» TASK TO CARRY OUT: Output the records again verbatim.
─── PROVIDED DATA
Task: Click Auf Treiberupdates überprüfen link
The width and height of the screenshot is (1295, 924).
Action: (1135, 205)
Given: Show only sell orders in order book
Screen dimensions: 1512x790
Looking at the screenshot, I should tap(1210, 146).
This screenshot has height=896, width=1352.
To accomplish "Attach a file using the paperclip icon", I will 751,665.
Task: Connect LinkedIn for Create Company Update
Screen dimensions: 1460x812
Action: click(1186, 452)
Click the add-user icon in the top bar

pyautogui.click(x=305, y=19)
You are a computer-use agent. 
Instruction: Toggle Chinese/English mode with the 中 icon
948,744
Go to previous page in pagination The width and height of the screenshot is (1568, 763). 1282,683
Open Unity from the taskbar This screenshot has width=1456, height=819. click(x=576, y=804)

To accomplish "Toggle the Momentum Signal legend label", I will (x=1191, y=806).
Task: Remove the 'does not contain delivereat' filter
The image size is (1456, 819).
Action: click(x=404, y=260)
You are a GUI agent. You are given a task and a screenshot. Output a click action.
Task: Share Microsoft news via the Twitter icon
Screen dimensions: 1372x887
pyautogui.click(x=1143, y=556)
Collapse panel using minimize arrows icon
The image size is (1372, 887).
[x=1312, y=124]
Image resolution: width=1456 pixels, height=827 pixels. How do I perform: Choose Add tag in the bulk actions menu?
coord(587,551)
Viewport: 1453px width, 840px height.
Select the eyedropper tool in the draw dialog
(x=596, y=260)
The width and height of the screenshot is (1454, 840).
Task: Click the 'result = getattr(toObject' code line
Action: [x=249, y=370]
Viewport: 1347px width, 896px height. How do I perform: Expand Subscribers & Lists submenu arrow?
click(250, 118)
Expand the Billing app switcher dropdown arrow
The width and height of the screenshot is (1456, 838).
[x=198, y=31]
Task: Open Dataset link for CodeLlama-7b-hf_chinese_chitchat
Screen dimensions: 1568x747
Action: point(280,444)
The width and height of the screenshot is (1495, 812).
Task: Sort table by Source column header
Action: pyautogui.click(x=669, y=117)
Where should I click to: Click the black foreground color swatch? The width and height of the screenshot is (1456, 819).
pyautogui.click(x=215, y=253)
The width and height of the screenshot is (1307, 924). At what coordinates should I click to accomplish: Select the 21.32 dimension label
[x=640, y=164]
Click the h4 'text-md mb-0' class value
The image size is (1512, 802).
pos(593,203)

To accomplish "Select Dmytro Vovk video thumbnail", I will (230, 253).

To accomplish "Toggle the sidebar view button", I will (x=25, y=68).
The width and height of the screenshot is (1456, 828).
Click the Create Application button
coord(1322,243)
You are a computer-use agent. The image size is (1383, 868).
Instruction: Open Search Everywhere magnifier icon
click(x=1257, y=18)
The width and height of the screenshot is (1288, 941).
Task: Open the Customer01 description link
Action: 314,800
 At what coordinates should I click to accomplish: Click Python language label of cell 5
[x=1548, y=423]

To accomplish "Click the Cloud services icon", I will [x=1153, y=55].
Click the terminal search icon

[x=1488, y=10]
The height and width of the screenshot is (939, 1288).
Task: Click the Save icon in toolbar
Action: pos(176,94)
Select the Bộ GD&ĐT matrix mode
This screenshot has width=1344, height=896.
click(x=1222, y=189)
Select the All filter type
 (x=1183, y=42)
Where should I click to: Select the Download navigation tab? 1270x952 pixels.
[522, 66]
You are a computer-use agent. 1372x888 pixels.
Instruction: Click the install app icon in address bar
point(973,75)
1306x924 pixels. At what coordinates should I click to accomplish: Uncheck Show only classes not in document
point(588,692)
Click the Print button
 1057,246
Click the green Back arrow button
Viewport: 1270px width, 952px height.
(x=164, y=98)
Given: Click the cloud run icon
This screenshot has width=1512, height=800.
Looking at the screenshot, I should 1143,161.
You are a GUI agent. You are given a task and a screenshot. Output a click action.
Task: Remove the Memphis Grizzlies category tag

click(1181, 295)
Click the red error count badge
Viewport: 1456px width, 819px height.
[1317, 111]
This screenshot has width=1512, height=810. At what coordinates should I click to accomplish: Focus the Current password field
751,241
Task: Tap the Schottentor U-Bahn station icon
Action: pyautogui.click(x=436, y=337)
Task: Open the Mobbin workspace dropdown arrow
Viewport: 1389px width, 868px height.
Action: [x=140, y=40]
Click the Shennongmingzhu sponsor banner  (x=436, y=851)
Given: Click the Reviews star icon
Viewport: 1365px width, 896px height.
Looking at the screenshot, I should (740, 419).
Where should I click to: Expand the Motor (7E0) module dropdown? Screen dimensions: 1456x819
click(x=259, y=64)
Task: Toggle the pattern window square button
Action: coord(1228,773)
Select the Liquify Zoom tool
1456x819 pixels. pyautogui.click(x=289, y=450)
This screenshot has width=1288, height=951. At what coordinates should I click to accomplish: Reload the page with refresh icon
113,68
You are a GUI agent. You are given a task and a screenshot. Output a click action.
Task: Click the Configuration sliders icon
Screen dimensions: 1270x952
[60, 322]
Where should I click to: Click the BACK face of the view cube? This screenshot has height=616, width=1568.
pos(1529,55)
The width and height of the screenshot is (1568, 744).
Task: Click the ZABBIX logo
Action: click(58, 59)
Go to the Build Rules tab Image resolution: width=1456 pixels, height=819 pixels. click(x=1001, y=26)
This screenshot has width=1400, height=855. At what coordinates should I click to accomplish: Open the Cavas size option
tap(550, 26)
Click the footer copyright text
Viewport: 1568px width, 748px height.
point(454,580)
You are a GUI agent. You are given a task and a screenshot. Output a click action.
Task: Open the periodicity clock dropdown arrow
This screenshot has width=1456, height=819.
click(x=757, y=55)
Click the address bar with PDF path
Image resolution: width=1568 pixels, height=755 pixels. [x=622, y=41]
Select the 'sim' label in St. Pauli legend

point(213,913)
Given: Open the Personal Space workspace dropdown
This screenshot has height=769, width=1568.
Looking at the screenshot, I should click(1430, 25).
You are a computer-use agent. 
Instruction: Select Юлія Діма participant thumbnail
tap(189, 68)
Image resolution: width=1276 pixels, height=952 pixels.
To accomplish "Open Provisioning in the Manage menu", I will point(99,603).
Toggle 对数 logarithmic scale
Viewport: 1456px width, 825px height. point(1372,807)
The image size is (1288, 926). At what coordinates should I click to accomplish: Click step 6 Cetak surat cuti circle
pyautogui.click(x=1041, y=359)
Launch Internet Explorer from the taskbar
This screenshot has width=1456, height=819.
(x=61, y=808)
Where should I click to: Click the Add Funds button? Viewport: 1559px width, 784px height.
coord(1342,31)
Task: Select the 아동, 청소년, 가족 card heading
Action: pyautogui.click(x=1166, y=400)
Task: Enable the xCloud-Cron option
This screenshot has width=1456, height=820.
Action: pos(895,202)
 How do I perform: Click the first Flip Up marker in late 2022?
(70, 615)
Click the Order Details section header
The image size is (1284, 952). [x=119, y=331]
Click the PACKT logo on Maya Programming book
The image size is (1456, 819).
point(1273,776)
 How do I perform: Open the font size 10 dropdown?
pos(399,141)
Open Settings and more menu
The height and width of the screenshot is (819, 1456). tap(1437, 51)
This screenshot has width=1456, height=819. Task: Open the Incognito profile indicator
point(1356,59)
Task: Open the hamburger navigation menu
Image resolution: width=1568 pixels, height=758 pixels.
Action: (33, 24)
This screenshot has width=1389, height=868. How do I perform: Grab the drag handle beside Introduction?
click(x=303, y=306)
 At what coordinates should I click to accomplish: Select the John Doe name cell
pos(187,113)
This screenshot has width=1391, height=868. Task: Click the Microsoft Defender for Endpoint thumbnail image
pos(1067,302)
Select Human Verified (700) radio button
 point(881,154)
──────
» TASK OUTPUT:
Task: Click Auf Treiberupdates überprüfen link
The width and height of the screenshot is (1295, 924).
Action: (1135, 205)
Given: Show only sell orders in order book
Screen dimensions: 1512x790
Looking at the screenshot, I should tap(1210, 146).
This screenshot has height=896, width=1352.
To accomplish "Attach a file using the paperclip icon", I will 751,665.
Task: Connect LinkedIn for Create Company Update
Screen dimensions: 1460x812
Action: click(1186, 452)
Click the add-user icon in the top bar

pyautogui.click(x=305, y=19)
You are a computer-use agent. 
Instruction: Toggle Chinese/English mode with the 中 icon
948,744
Go to previous page in pagination The width and height of the screenshot is (1568, 763). 1282,683
Open Unity from the taskbar This screenshot has width=1456, height=819. click(x=576, y=804)

To accomplish "Toggle the Momentum Signal legend label", I will (x=1191, y=806).
Task: Remove the 'does not contain delivereat' filter
The image size is (1456, 819).
Action: click(x=404, y=260)
You are a GUI agent. You are given a task and a screenshot. Output a click action.
Task: Share Microsoft news via the Twitter icon
Screen dimensions: 1372x887
pyautogui.click(x=1143, y=556)
Collapse panel using minimize arrows icon
The image size is (1372, 887).
[x=1312, y=124]
Image resolution: width=1456 pixels, height=827 pixels. How do I perform: Choose Add tag in the bulk actions menu?
coord(587,551)
Viewport: 1453px width, 840px height.
Select the eyedropper tool in the draw dialog
(x=596, y=260)
The width and height of the screenshot is (1454, 840).
Task: Click the 'result = getattr(toObject' code line
Action: [x=249, y=370]
Viewport: 1347px width, 896px height. How do I perform: Expand Subscribers & Lists submenu arrow?
click(250, 118)
Expand the Billing app switcher dropdown arrow
The width and height of the screenshot is (1456, 838).
[x=198, y=31]
Task: Open Dataset link for CodeLlama-7b-hf_chinese_chitchat
Screen dimensions: 1568x747
Action: point(280,444)
The width and height of the screenshot is (1495, 812).
Task: Sort table by Source column header
Action: pyautogui.click(x=669, y=117)
Where should I click to: Click the black foreground color swatch? The width and height of the screenshot is (1456, 819).
pyautogui.click(x=215, y=253)
The width and height of the screenshot is (1307, 924). At what coordinates should I click to accomplish: Select the 21.32 dimension label
[x=640, y=164]
Click the h4 'text-md mb-0' class value
The image size is (1512, 802).
pos(593,203)

To accomplish "Select Dmytro Vovk video thumbnail", I will (230, 253).

To accomplish "Toggle the sidebar view button", I will (x=25, y=68).
The width and height of the screenshot is (1456, 828).
Click the Create Application button
coord(1322,243)
You are a computer-use agent. The image size is (1383, 868).
Instruction: Open Search Everywhere magnifier icon
click(x=1257, y=18)
The width and height of the screenshot is (1288, 941).
Task: Open the Customer01 description link
Action: 314,800
 At what coordinates should I click to accomplish: Click Python language label of cell 5
[x=1548, y=423]

To accomplish "Click the Cloud services icon", I will [x=1153, y=55].
Click the terminal search icon

[x=1488, y=10]
The height and width of the screenshot is (939, 1288).
Task: Click the Save icon in toolbar
Action: pos(176,94)
Select the Bộ GD&ĐT matrix mode
This screenshot has width=1344, height=896.
click(x=1222, y=189)
Select the All filter type
 (x=1183, y=42)
Where should I click to: Select the Download navigation tab? 1270x952 pixels.
[522, 66]
You are a computer-use agent. 1372x888 pixels.
Instruction: Click the install app icon in address bar
point(973,75)
1306x924 pixels. At what coordinates should I click to accomplish: Uncheck Show only classes not in document
point(588,692)
Click the Print button
 1057,246
Click the green Back arrow button
Viewport: 1270px width, 952px height.
(x=164, y=98)
Given: Click the cloud run icon
This screenshot has width=1512, height=800.
Looking at the screenshot, I should 1143,161.
You are a GUI agent. You are given a task and a screenshot. Output a click action.
Task: Remove the Memphis Grizzlies category tag

click(1181, 295)
Click the red error count badge
Viewport: 1456px width, 819px height.
[1317, 111]
This screenshot has width=1512, height=810. At what coordinates should I click to accomplish: Focus the Current password field
751,241
Task: Tap the Schottentor U-Bahn station icon
Action: pyautogui.click(x=436, y=337)
Task: Open the Mobbin workspace dropdown arrow
Viewport: 1389px width, 868px height.
Action: [x=140, y=40]
Click the Shennongmingzhu sponsor banner  (x=436, y=851)
Given: Click the Reviews star icon
Viewport: 1365px width, 896px height.
Looking at the screenshot, I should (740, 419).
Where should I click to: Expand the Motor (7E0) module dropdown? Screen dimensions: 1456x819
click(x=259, y=64)
Task: Toggle the pattern window square button
Action: coord(1228,773)
Select the Liquify Zoom tool
1456x819 pixels. pyautogui.click(x=289, y=450)
This screenshot has width=1288, height=951. At what coordinates should I click to accomplish: Reload the page with refresh icon
113,68
You are a GUI agent. You are given a task and a screenshot. Output a click action.
Task: Click the Configuration sliders icon
Screen dimensions: 1270x952
[60, 322]
Where should I click to: Click the BACK face of the view cube? This screenshot has height=616, width=1568.
pos(1529,55)
The width and height of the screenshot is (1568, 744).
Task: Click the ZABBIX logo
Action: click(58, 59)
Go to the Build Rules tab Image resolution: width=1456 pixels, height=819 pixels. click(x=1001, y=26)
This screenshot has width=1400, height=855. At what coordinates should I click to accomplish: Open the Cavas size option
tap(550, 26)
Click the footer copyright text
Viewport: 1568px width, 748px height.
point(454,580)
You are a GUI agent. You are given a task and a screenshot. Output a click action.
Task: Open the periodicity clock dropdown arrow
This screenshot has width=1456, height=819.
click(x=757, y=55)
Click the address bar with PDF path
Image resolution: width=1568 pixels, height=755 pixels. [x=622, y=41]
Select the 'sim' label in St. Pauli legend

point(213,913)
Given: Open the Personal Space workspace dropdown
This screenshot has height=769, width=1568.
Looking at the screenshot, I should click(1430, 25).
You are a computer-use agent. 
Instruction: Select Юлія Діма participant thumbnail
tap(189, 68)
Image resolution: width=1276 pixels, height=952 pixels.
To accomplish "Open Provisioning in the Manage menu", I will point(99,603).
Toggle 对数 logarithmic scale
Viewport: 1456px width, 825px height. point(1372,807)
The image size is (1288, 926). At what coordinates should I click to accomplish: Click step 6 Cetak surat cuti circle
pyautogui.click(x=1041, y=359)
Launch Internet Explorer from the taskbar
This screenshot has width=1456, height=819.
(x=61, y=808)
Where should I click to: Click the Add Funds button? Viewport: 1559px width, 784px height.
coord(1342,31)
Task: Select the 아동, 청소년, 가족 card heading
Action: pyautogui.click(x=1166, y=400)
Task: Enable the xCloud-Cron option
This screenshot has width=1456, height=820.
Action: pos(895,202)
 How do I perform: Click the first Flip Up marker in late 2022?
(70, 615)
Click the Order Details section header
The image size is (1284, 952). [x=119, y=331]
Click the PACKT logo on Maya Programming book
The image size is (1456, 819).
point(1273,776)
 How do I perform: Open the font size 10 dropdown?
pos(399,141)
Open Settings and more menu
The height and width of the screenshot is (819, 1456). tap(1437, 51)
This screenshot has width=1456, height=819. Task: Open the Incognito profile indicator
point(1356,59)
Task: Open the hamburger navigation menu
Image resolution: width=1568 pixels, height=758 pixels.
Action: (33, 24)
This screenshot has width=1389, height=868. How do I perform: Grab the drag handle beside Introduction?
click(x=303, y=306)
 At what coordinates should I click to accomplish: Select the John Doe name cell
pos(187,113)
This screenshot has width=1391, height=868. Task: Click the Microsoft Defender for Endpoint thumbnail image
pos(1067,302)
Select Human Verified (700) radio button
 point(881,154)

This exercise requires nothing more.